Melihat realitas itu peran guru menjadi sangat penting dalam hal mendidik dan membentuk sikap siswa agar tidak melakukan tindakan anarkhis. Agar guru memiliki manfaat lebih besar untuk mengatasi tawuran siswa, maka perlu melakukan evaluasi diri. Bisa jadi tawuran yang mengancam dirinya sendiri dan orang sekitar. Seperti tawuran bukan atas kemauan siswa, tetapi karena guru belum sepenuhnya bisa memahami sikap siswa.
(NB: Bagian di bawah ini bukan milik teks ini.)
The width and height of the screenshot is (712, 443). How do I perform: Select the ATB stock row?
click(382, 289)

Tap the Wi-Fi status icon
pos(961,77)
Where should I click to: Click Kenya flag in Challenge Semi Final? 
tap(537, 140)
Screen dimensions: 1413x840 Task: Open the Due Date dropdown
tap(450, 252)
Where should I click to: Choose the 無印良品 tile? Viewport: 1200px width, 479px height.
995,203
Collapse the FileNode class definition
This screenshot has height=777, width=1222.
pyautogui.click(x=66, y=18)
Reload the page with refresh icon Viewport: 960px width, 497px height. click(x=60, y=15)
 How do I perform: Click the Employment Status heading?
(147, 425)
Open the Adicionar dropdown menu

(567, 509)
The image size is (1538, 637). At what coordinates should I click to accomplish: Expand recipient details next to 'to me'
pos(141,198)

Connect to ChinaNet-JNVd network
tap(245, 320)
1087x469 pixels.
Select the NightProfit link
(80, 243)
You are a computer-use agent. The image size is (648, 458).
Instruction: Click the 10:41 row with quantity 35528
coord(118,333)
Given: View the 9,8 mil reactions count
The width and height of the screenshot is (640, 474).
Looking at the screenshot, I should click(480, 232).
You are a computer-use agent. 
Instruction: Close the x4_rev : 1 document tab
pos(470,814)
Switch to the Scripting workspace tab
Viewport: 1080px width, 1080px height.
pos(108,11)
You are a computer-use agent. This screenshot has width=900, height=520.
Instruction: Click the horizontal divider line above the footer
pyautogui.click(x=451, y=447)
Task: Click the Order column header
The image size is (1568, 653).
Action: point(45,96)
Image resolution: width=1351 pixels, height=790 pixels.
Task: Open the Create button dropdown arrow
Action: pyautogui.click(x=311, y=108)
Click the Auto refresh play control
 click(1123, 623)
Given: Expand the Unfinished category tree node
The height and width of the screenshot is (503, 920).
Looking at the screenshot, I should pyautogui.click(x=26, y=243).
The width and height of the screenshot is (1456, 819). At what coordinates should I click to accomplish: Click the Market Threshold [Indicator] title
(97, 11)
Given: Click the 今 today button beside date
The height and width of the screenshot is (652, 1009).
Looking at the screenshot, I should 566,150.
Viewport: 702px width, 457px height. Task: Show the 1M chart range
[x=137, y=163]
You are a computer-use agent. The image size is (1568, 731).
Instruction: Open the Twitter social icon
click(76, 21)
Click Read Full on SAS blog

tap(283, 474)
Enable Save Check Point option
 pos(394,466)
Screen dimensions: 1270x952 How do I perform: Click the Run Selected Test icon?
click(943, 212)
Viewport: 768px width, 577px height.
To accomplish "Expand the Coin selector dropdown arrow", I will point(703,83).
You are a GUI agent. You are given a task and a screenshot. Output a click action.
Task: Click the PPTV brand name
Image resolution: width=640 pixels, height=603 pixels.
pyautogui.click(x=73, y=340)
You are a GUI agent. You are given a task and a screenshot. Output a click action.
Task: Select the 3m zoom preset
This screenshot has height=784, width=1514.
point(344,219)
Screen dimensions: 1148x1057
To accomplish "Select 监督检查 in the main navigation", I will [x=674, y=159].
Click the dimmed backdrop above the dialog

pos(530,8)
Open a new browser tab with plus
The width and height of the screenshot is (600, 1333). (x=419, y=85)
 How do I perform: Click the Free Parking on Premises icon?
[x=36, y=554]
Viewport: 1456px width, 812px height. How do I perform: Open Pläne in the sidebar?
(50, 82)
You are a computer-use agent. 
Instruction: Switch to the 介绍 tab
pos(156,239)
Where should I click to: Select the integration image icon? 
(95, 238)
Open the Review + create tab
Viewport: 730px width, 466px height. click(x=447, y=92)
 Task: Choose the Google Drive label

Mengapa sikap penting untuk diperhatikan ? Sikap bisa membentuk generasi penerus bangsa yang berkualitas dan berkarakter dalam dunia pendidikan. Slameto berpendapat bahwa sikap merupakan faktor lain yang mempengaruhi hasil belajar siswa dan merupakan sesuatu yang dipelajari, dan juga sikap menentukan bagaimana individu bereaksi terhadap situasi serta menentukan apa yang dicari individu dalam kehidupan. Tentu hal tersebut banyak tidak disadari oleh guru.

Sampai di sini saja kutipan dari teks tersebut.